CHOCOLATE - EXSON VALDEZ


Le Biplan
Lille, le 11 février 2004




Gourmand, je suis gourmand et je n'ai pas résisté à l'appel de CHOCOLATE qui proposait en guise de dessert un concert au Biplan avec le groupe parisien, EXSON VALDEZ, homonyme du tristement célèbre léviathan qui grâce aux hommes, vomit des centaines de milliers de tonnes de pétrole en Alaska ! Dédé surveille, non pas qu'il ait peur d'une marée noire, mais plutôt d'une marée humaine qui déferle. CHOCOLATE n'avait pas encore commencé que la cave était bondée, blindée jusqu'aux limites admises par l'administration.

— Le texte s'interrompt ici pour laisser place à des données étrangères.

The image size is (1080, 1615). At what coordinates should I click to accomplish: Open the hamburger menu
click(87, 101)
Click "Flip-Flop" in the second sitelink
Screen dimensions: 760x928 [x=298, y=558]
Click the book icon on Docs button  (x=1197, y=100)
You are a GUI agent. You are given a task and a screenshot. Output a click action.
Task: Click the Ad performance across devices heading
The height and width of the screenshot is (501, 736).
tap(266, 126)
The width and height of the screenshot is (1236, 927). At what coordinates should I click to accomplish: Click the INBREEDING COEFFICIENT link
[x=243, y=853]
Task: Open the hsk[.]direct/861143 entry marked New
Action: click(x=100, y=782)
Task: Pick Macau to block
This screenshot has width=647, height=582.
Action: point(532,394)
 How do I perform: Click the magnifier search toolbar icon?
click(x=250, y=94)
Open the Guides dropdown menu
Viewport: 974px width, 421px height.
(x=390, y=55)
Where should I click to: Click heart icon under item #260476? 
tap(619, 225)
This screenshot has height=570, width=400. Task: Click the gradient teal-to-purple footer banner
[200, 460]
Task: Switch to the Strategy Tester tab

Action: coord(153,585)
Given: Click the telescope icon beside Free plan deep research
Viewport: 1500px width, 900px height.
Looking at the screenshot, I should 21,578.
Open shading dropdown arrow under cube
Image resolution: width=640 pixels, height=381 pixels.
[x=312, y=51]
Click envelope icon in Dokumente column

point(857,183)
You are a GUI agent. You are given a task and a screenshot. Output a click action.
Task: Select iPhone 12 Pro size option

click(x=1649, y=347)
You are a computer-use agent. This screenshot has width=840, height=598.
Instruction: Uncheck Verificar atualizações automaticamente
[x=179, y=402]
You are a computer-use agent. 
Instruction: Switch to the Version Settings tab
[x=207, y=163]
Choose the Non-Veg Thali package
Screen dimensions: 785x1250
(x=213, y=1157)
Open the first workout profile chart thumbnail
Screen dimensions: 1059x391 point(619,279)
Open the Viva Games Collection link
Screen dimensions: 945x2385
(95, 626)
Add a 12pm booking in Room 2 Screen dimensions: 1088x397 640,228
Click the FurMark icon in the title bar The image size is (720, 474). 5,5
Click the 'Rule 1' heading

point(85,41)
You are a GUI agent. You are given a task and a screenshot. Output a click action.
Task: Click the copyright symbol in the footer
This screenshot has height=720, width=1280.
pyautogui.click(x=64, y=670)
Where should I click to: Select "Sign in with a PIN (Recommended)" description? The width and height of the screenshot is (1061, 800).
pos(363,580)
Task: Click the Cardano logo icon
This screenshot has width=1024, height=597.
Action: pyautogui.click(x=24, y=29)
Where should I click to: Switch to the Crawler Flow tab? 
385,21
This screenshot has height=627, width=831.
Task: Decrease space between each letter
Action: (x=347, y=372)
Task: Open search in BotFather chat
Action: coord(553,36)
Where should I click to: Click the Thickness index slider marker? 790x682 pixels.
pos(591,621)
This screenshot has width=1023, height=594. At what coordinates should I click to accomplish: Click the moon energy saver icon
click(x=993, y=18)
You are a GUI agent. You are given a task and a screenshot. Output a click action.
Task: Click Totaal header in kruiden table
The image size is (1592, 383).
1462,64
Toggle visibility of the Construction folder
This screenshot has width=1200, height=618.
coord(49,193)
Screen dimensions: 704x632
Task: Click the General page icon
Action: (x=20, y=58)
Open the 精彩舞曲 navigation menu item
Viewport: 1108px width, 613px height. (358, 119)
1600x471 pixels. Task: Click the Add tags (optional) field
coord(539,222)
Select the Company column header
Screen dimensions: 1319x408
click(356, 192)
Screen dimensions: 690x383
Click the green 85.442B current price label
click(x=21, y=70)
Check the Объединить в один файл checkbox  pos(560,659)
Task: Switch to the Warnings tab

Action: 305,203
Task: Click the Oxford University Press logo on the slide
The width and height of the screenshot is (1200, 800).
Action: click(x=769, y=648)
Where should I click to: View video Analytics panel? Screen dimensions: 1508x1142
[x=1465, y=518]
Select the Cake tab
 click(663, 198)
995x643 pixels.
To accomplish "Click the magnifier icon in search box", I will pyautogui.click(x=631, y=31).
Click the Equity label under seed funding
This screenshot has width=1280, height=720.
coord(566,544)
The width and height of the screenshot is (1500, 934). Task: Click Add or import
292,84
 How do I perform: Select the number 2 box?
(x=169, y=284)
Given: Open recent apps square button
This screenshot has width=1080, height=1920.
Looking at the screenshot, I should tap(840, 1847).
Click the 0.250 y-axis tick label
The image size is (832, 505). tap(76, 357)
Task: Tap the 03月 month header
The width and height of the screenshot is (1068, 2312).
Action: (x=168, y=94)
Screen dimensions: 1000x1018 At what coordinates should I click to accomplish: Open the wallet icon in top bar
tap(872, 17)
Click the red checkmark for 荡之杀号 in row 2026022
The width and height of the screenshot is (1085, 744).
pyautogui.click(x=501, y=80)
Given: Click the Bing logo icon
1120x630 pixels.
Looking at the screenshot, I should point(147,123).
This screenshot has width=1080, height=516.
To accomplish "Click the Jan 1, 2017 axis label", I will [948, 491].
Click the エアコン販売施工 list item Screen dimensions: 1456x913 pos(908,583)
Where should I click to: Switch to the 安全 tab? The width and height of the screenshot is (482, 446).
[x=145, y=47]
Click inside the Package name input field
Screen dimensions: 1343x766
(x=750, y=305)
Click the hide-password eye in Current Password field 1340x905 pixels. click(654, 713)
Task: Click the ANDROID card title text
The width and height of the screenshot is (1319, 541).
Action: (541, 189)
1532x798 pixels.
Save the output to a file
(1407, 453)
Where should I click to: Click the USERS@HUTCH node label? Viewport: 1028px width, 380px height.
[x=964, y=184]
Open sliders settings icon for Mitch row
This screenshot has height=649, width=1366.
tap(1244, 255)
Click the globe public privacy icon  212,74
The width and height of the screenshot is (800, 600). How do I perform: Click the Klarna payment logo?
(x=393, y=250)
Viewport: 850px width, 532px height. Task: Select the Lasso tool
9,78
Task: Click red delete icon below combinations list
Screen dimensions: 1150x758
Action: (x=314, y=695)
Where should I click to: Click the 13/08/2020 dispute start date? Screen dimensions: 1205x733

Pour ne pas changer, au sous-sol, il fait noir ! La lumière se fait rare et rouge. Parfois des blancs, verts et bleus viennent sauver la mise, mais photographiquement parlant, même en 1600asa, la capture d'images tient de l'exploit ! Et le résultat est à la hauteur des conditions, pas des musiciens !
C'est seul avec une guitare sèche que Pierre de CHOCOLATE ouvre le set. Peu à peu, le public, très estudiantin, se tait respectant ce grand gaillard qui chante presque a capella. Chapeau, le personnage fascine et accroche l'attention. Au fil des morceaux, le groupe prend place et nous voilà partis pour une bonne heure d'une pop-rock un poil mélancolique aux solos de guitares appuyés. La disposition de la scène avec deux plans bien distincts a focalisé l'attention du public principalement sur le chanteur et le guitariste, dommage pour le bassiste et le batteur, tant mieux pour les spectateurs qui ont pu apprécier la gymnastique un poil frime du gratteux (mais c'est ça que l'on veut voir) et le grand escogriffe animant la scène de ses gesticulations et par ses approches vers une salle bien sage, trop sage sans doute mais tous étaient coincés par les tables qui encombraient la salle. Dommage, l'ambiance aurait sans nul doute monté d'un ou plusieurs crans. Les ambiances développées par CHOCOLATE rappellent celles de GIRL in HAWAII, de cette pop teintée de mélancolie, pensive, entrecoupées de passages plus rythmés sans déraper toutefois dans le musclé. Signe des temps sans doute, il est vrai que dehors, ce n'est pas tout rose... Dans la cave, c'était rouge, couleur qui ne sied pas à leur musique appellant àt des chocs visuels moins violents, parole de photorock qui aurait du sortir le flash !







Au rez-de-chaussée le beau Vincent s'inquiétait : les 120 entrées possibles étaient pulvérisées et CHOCOLATE ne savait plus s'arrêter... EXSON VALDEZ monte ou plutôt s'empare du renfoncement qui sert de scène. Ce groupe qui a l'air de tourner pas mal fait dans une pop plus rock, plus classique bien adaptée aux goûts du moment. Le rouge était toujours présent mais gênait moins, question d'atmosphère. Par contre, à l'inverse de CHOCOLATE dont le set s'articulait autour de la personnalité du chanteur et des figures du guitariste, EXSON VALDEZ m'a paru plus statique, moins vivant. Il est vrai que l'alcôve du BIPLAN ne facilite pas l'exubérance pour un groupe sans porte-parole bien identifié. Ceci n'enlève rien aux qualités des musiciens, mais dans les petites salles où les jeux de scène sont limités, une personnalité s'impose.